Le coup est particulièrement rude pour Mark Zuckerberg, relégué à la 25e place mondiale avec un patrimoine de 45 milliards de dollars. Il s’en sort toutefois mieux que Changpeng Zhao, dit « CZ », le fondateur et patron de Binance, la principale plateforme d’échange de cryptos. Son patrimoine s’est effondré, passant de 80 milliards de dollars à 12 milliards dans la foulée du krach des cryptos et de l’implosion de son concurrent FTX .

Le secteur dans son ensemble a dû s’adapter à une nouvelle réalité, des fortunes créées avec l’essor des cryptos se sont défaites en un temps record. Les répercussions se font encore sentir sur le marché des montres de luxe, signe extérieur de richesse prisé par ces nouveaux riches : sur le marché secondaire, leur prix a chuté de plus de 25 % depuis la fin mars, selon le site spécialisé Watchcharts.com.

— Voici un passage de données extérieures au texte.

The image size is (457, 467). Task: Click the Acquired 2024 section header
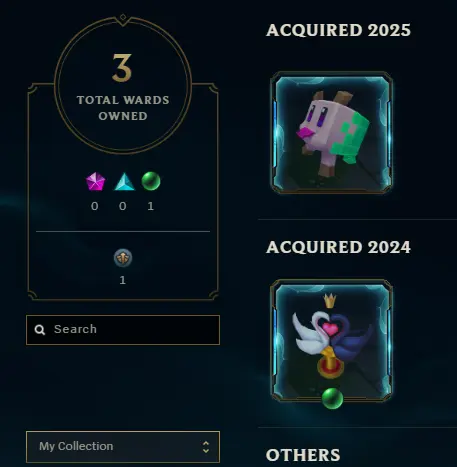point(338,247)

La revanche de la « vieille économie »

A noter, parmi les plus fortes baisses de l’année, la place particulière de Mackenzie Scott, l’ex-femme de Jeff Bezos. Depuis son divorce en 2020, elle s’est attachée à donner le plus rapidement sa fortune à des oeuvres caritatives. Elle affirme avoir déjà reversé plus de 14 milliards de dollars à des organisations très diverses, allant de la protection de l’enfance à la promotion de la biodiversité, de l’aide au développement économique à la mise en valeur du patrimoine culturel de minorités défavorisées. Entre ses dons et la forte chute d’Amazon en Bourse, sa fortune a été réduite de 37 milliards cette année. Avec un patrimoine réduit à 19 milliards de dollars, elle n’est plus que la 75e personne la plus riche des Etats-Unis.

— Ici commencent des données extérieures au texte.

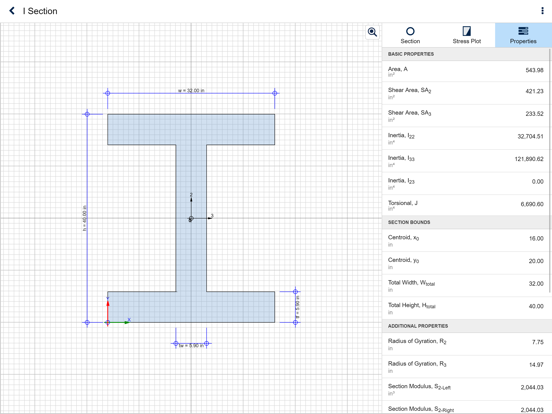The image size is (552, 414).
Task: Select the Torsional, J property row
Action: click(465, 205)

En dehors de la tech, les patrimoines des plus riches ont bien mieux résisté, en particulier ceux qui se sont construits grâce à la « vieille économie ». L’oracle d’Omaha, Warren Buffett, âgé de 92 ans, est devenu le troisième homme le plus riche des Etats-Unis cette année, après avoir limité ses pertes à moins de 2 milliards de dollars. Son conglomérat, Berkshire Hathaway, très diversifié, a certes souffert de la hausse des taux dans ses activités immobilières, mais cette faiblesse a été plus que compensée par le dynamisme de ses activités dans la logistique et le pétrole. Le retour en force de l’or noir a surtout profité à la famille Koch, l’une des rares grandes fortunes à s’être enrichie au cours de l’année passée. Elle détient de nombreuses sociétés actives dans le raffinage et le transport de produits pétroliers et dans l’exploitation minière.

Gautam Adani, grand gagnant de l’année

Il talonne Elon Musk au classement des hommes les plus riches du monde. L’indien Gautam Adani a réalisé le tour de force de faire croître sa fortune de près de 45 milliards de dollars au cours d’une année marquée par la chute des marchés financiers mondiaux, dépassant au passage des sommités telles que Bill Gates ou Warren Buffett grâce à son patrimoine estimé à 121 milliards de dollars. Il est à la tête d’un conglomérat allant de la logistique à la production d’électricité en passant par la construction. Deux de ses sociétés cotées sont membres de l’indice phare de la Bourse de Mumbai, le NSE Nifty 50, dont sa holding Adani Enterprises, qui a bondi de 124 % depuis le début de l’année. Son groupe a contribué à la belle performance du marché indien cette année, l’un des rares au monde à s’inscrire en hausse (+2,7 % pour le Nifty 50). Reflet du dynamisme de son économie, le marché indien dans son ensemble a doublé Londres et Paris en termes de capitalisation en 2022.